- [Exercise goal]:
Find the line containing "Click the Get Photos button" in the records below. Copy exactly that line and each one after it, ending at the line containing "Given: Open User Settings with the gear icon", and nothing more.
··· Material for this exercise
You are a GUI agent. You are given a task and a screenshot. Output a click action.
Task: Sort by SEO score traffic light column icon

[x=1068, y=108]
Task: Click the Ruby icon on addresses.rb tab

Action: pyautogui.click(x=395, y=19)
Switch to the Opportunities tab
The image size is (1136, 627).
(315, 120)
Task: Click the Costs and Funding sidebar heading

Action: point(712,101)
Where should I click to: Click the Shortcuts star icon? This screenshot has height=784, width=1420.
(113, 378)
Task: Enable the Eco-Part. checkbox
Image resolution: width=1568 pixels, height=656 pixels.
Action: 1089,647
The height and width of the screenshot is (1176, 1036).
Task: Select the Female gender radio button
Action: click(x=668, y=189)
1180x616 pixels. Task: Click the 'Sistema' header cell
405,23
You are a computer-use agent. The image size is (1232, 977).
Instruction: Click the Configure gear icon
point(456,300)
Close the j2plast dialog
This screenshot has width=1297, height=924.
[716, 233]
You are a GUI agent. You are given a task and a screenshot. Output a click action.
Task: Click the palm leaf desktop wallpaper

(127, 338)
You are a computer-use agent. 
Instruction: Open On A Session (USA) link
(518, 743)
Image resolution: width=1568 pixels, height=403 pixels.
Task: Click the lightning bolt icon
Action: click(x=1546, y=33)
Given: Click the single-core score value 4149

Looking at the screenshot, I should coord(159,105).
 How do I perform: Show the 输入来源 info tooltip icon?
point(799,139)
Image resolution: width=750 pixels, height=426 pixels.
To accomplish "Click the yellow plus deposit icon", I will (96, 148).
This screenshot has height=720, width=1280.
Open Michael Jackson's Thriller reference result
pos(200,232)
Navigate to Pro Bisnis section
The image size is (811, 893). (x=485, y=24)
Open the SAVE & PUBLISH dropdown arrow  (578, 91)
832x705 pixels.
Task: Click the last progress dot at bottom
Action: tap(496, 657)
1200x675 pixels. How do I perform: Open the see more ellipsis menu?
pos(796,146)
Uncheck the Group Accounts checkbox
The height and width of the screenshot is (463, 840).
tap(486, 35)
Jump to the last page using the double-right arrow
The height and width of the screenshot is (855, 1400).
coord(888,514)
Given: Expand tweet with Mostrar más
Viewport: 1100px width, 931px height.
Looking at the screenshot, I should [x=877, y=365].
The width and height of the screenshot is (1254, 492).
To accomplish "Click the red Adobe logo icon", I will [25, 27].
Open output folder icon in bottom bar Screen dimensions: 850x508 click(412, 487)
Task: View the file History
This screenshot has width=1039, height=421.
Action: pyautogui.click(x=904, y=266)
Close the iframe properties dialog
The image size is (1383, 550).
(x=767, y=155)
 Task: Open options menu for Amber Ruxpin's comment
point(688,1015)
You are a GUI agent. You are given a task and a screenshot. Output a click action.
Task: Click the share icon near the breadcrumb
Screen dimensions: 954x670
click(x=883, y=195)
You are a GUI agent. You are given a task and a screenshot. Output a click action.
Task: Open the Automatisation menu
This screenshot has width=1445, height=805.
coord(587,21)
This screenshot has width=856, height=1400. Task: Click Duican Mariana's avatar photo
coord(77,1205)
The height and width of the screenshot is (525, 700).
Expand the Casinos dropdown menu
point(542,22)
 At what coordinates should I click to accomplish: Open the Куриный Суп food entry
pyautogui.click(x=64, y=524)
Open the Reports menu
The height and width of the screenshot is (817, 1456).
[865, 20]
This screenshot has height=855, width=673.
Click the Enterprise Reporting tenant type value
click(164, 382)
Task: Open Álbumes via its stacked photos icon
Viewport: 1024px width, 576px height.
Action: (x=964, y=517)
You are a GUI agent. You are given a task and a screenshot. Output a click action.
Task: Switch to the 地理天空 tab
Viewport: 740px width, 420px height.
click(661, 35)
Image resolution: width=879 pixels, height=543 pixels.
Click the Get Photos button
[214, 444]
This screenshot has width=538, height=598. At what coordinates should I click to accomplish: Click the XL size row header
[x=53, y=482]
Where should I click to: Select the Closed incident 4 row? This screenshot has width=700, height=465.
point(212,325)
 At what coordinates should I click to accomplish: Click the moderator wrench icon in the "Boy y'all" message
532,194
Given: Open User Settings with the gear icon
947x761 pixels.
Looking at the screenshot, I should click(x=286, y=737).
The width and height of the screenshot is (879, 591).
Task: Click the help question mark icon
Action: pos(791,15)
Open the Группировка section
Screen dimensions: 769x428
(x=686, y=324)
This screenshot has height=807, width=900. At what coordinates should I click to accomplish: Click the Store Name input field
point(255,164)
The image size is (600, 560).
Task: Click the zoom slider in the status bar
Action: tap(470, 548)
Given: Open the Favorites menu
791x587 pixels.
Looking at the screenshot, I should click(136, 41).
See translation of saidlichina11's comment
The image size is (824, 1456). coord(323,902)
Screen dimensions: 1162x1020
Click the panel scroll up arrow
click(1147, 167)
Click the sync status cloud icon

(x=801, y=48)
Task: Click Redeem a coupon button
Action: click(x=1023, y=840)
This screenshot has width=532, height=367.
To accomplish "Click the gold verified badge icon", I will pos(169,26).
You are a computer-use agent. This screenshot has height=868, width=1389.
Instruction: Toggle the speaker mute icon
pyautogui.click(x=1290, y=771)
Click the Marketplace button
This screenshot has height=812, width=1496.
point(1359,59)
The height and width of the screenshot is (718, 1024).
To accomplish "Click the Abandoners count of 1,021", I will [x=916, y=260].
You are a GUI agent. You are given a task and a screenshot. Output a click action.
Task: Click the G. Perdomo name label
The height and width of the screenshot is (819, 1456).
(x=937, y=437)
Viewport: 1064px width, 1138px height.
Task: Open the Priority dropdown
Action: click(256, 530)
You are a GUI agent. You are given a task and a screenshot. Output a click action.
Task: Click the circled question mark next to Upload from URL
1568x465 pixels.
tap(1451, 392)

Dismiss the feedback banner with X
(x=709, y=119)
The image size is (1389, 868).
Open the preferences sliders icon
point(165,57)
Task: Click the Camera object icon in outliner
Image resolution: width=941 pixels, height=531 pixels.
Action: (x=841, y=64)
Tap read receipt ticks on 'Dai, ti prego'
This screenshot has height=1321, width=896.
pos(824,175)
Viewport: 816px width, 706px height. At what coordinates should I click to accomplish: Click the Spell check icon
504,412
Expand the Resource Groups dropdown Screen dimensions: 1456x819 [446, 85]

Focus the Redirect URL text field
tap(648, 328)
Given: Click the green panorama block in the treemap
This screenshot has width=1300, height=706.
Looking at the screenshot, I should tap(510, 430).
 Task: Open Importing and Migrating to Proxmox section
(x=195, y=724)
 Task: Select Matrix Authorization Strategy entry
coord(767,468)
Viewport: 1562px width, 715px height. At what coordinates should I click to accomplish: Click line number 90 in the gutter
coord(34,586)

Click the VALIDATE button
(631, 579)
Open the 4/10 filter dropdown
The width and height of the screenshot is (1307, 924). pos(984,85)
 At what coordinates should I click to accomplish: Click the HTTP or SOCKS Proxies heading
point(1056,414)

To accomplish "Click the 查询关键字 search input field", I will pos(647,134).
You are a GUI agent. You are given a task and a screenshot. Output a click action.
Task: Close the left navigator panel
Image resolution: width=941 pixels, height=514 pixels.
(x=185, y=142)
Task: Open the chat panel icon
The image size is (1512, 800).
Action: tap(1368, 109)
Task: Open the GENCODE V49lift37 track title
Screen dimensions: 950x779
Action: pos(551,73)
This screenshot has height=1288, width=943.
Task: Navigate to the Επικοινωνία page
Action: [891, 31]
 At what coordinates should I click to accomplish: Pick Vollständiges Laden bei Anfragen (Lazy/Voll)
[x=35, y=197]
······
- [Task solution]:
Click the Get Photos button
[214, 444]
This screenshot has width=538, height=598. At what coordinates should I click to accomplish: Click the XL size row header
[x=53, y=482]
Where should I click to: Select the Closed incident 4 row? This screenshot has width=700, height=465.
point(212,325)
 At what coordinates should I click to accomplish: Click the moderator wrench icon in the "Boy y'all" message
532,194
Given: Open User Settings with the gear icon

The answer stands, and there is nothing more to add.